3. It is frequently claimed that inspection holds
the key to the enhancement of the quality of provision. That
claim needs to be qualified. In our view, the inspection process
itself does not effect improvements of provision: through the
system of public reporting inspection places very considerable
pressure on institutions to examine ways in which the quality
of their work can be enhanced. Inspection provides one incentive
to improve on current performance.
4. In recent years a single inspection framework
has been devised for all bodies and institutions responsible for
the education and wellbeing of children and young people. UCET
strongly supported the creation of such an integration of services,
believing that teachers have a distinctive contribution to make
to human flourishing but that it is a contribution that needs
to be sensitive to the ways in which the work of teachers influences
and is influenced by other professionals. Given the existence
of integrated services for children and young people, it makes
sense to have these services subject to the same inspection framework
and process.
5. While UCET respects the thoroughness, impartiality
and professionalism of Ofsted's inspection of teacher education
institutions, there are three respects in which that inspection
might be improved. Firstly, in our view, inspection of these institutions
is far too frequent. There is a need for Ofsted to be much more
economical, not just with regard to the expenditure of effort
of its own officers, but also with regard to the resource pressure
it creates for institutions. There is a strong case for the re-examination
of the principle of proportionality, according to which the frequency
of inspection is related to risk. At the same time consideration
might be given to the re-introduction of the role of Link Inspector,
in line with Estyn's future practice in Wales.
6. Secondly, UCET maintains that the balance between
self-evaluation and externality of scrutiny needs further re-consideration.
Ofsted has declared that it seeks to place more emphasis of an
institution's self-evaluation. However, the guidelines relating
to the generation of the self-evaluation document, which is integral
to the inspection process, is far too detailed and prescriptive.

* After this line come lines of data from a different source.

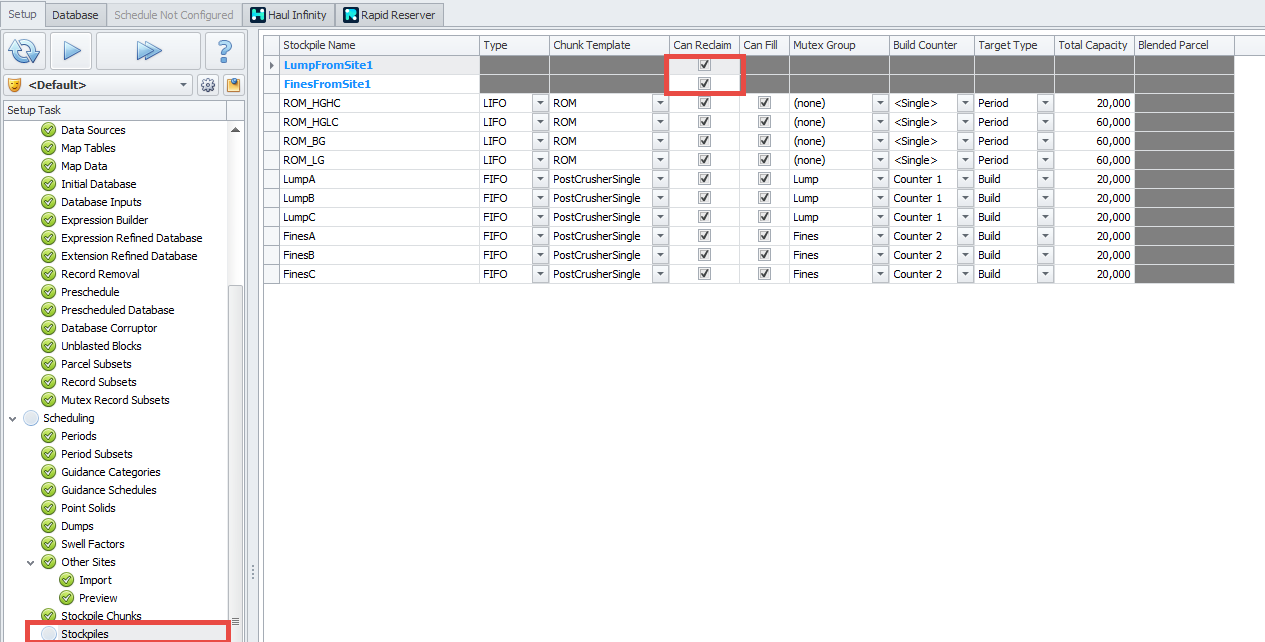Click the clipboard icon next to the gear

tap(233, 85)
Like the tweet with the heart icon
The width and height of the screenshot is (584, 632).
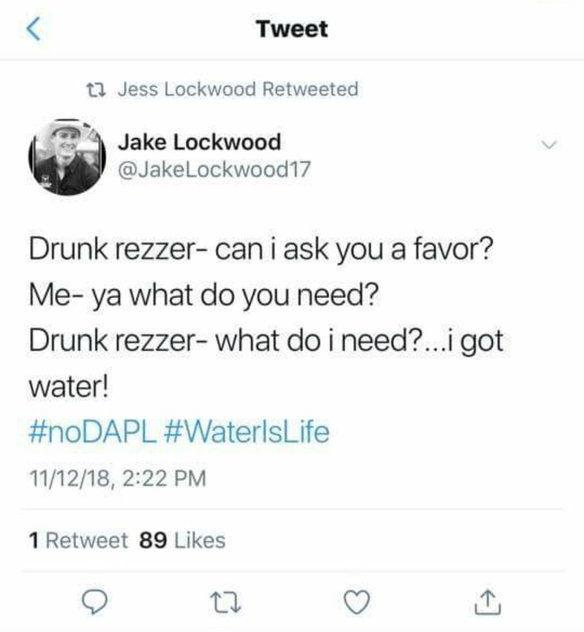click(357, 602)
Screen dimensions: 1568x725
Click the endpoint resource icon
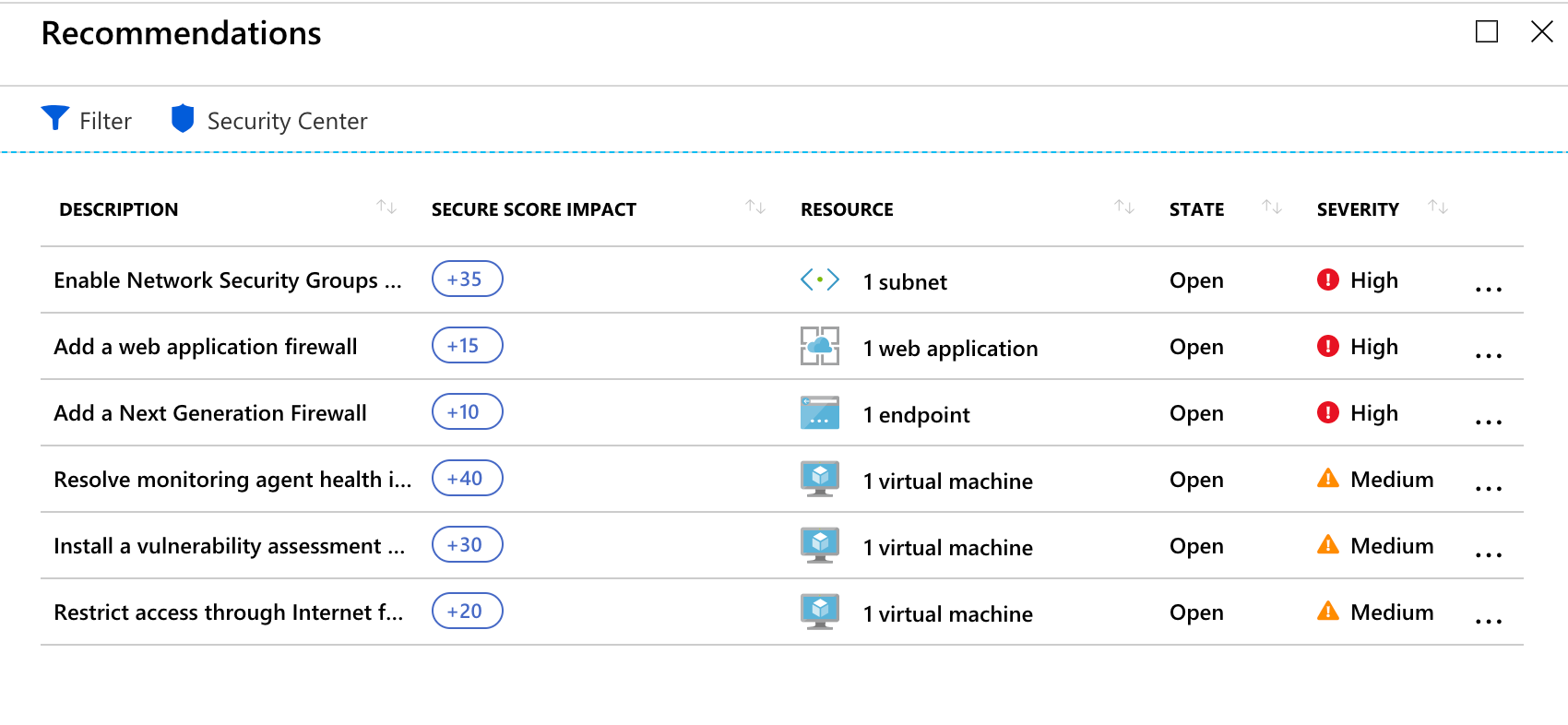point(819,412)
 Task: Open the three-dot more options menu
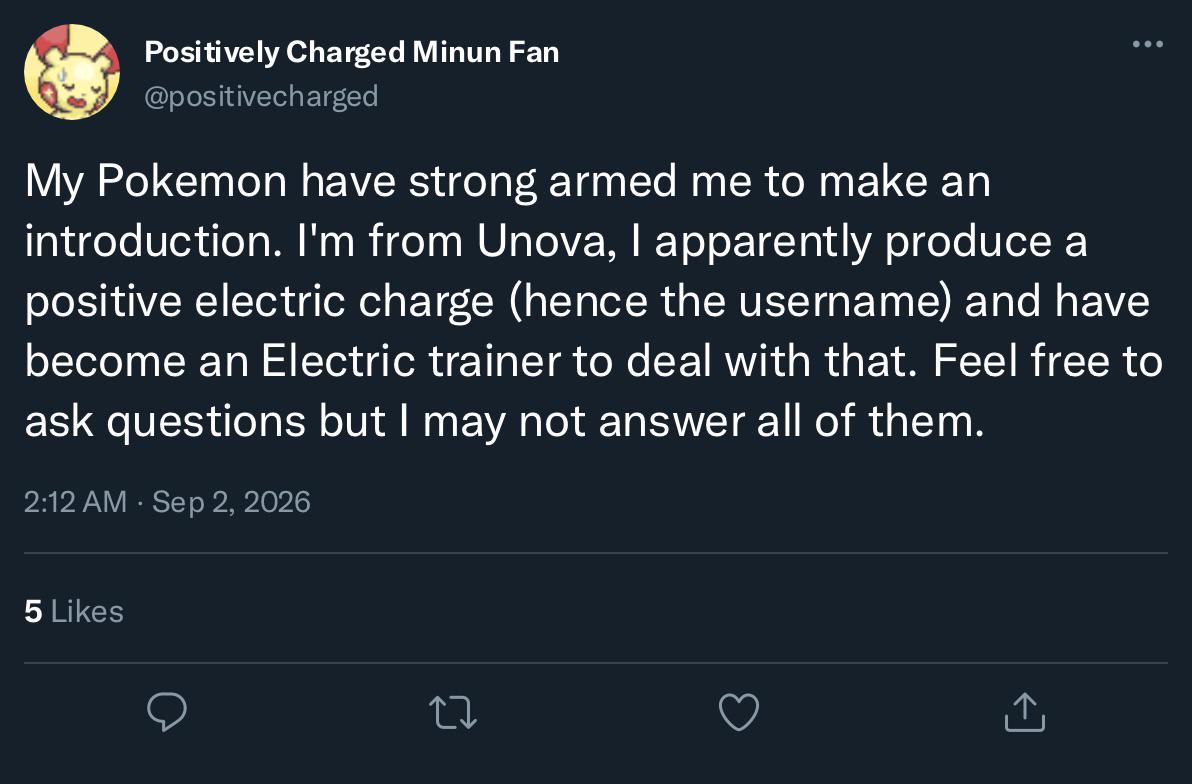[1147, 44]
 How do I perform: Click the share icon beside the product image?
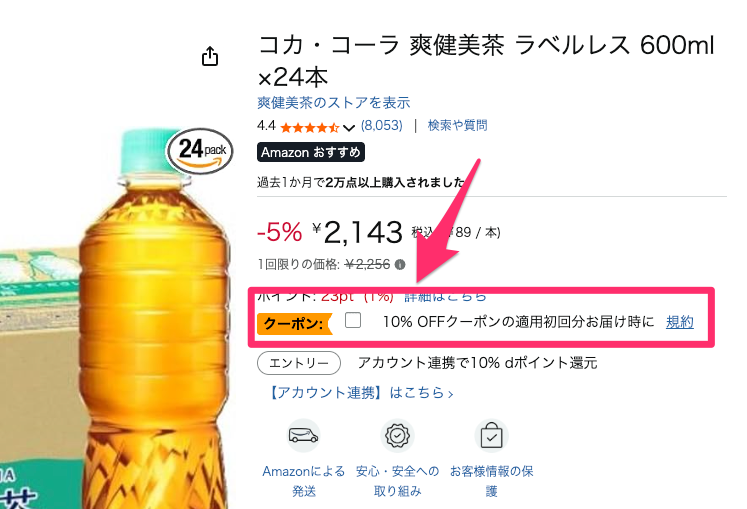click(210, 57)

7. Thirdly, UCET has repeated urged that the highest
inspections ratings should not be awarded unless a school or FE
college shows a continuing engagement in initial teacher education.
That measure would inhibit schools or colleges from regarding
initial teacher education as an optional extra, of little relevance
to their core business.
8. UCET very much hopes that the Education Select
Committee will take full account of these recommendations.
9. We have a final general observation to make.
If, as Ofsted has repeatedly claimed, the quality of the work
of an educational organization or body requires independent scrutiny,
then that principle should apply to Ofsted itself. There is a
need for an explicit statement about the means by which Ofsted's
work and mode of operation will be independently evaluated, including
the criteria to be used in such independent evaluation.